The Butler did it. Again. 

Richard Butler, a high-ranking lawyer from the Legal Services Branch, swore his fifth affidavit on Nov. 16. The 12-page statement was the first surprise of the day Dec. 3 at B.C. Supreme Court when the Office of the Auditor General's bid to see the $6 million deal with Dave Basi and Bob Virk resumed. 

A quick refresher: The two BC Liberal government aides copped a plea bargain on Oct. 18, 2010 after steadfastly maintaining their innocence over the 2003 BC Rail scandal. They both got house arrest for two years for taking bribes from lobbyists for Omnitrax. Their legal bills were paid by taxpayers, which is contrary to government policy. Auditor-General Doyle is suing the government to examine the legal indemnity. The government claims it is covered by solicitor/client privilege. Listen to The Investigators from CKNW AM 980 for all the history of this scandal.

Photo of MLA John van Dongen
van Dongen
Abbotsford-South independent MLA John van Dongen successfully applied for intervenor status and has spent $100,000 of his own money so far in his quest to get the truth on the billion-dollar sale of the people's railway. The case was held over four days in September and scheduled for another two in December. It wrapped up in less than a full-day on Dec. 3. That was the second surprise.

In this 11th hour affidavit, Butler made the startling revelation that he did not look at billing certificates when they were submitted and blamed "failure of memory" for making misstatements a year earlier. Read the affidavit at the bottom of this post.

Chief Justice Robert Bauman granted a sealing order for certain documents mentioned in the Butler affidavit. Still, one only needs to read the affidavit to realize how odd it is for such a highly educated and qualified legal mind to bungle the file.

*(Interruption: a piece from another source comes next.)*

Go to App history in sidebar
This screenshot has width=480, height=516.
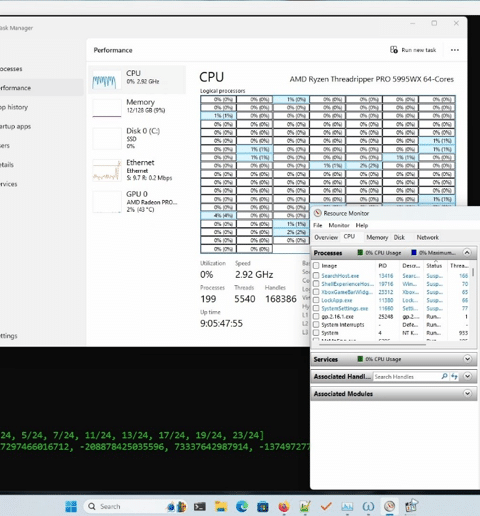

"Here we are right near the end of a case, we've had five days of hearings, virtually finished argument, just getting into reply, the final stage of the case," van Dongen told me outside the Law Courts. "The senior lawyer in government involved in all the indemnity files tables an affidavit saying 'I made a mistake in the previous affidavit,' and points out he was relying on his memory, didn't check the documents before they went out and realized there was obviously a significant misstatement in the earlier affidavit.

"Every step of the way there's a surprise," van Dongen said. "The advice I've been given is it's very unusual for parties to be filing things this close to the end of the case. Yet it happens in this case."

Meanwhile, van Dongen's conflict of interest complaint against Premier Christy Clark is in the hands of Northwest Territories conflict of interest commissioner Gerald Gerrand after B.C.'s Paul Fraser was compelled to hand it over on Nov. 13. Van Dongen found out that Fraser's son, John Paul, is a Government Communications and Public Engagement assistant deputy minister appointed by Clark. Clark and John Paul Fraser are longtime friends.

New information shows that Clark met with the elder Fraser on Oct. 4. The Premier's agenda (obtained by me via Freedom of Information), does not indicate the reason for the meeting. It was, coincidentally, almost two weeks after van Dongen hand-delivered his "grounds for belief and nature of alleged contraventions" about Clark to the commissioner on Sept. 21.

In the absence of a public inquiry about the corrupt sale of BC Rail, British Columbians who care deeply about democracy and integrity of their government are waiting patiently for Bauman's verdict and Gerrand's report. 

Butler Affidavit

1 comment:

Advocatus Dei said...

The suggestion Butler bungled in ridiculous. The reasonable interpretation is that Butler committed perjury and was caught and is now trying to wiggle off a criminal charge and serious jail time.

The AG's office commits perjury all the time in this province.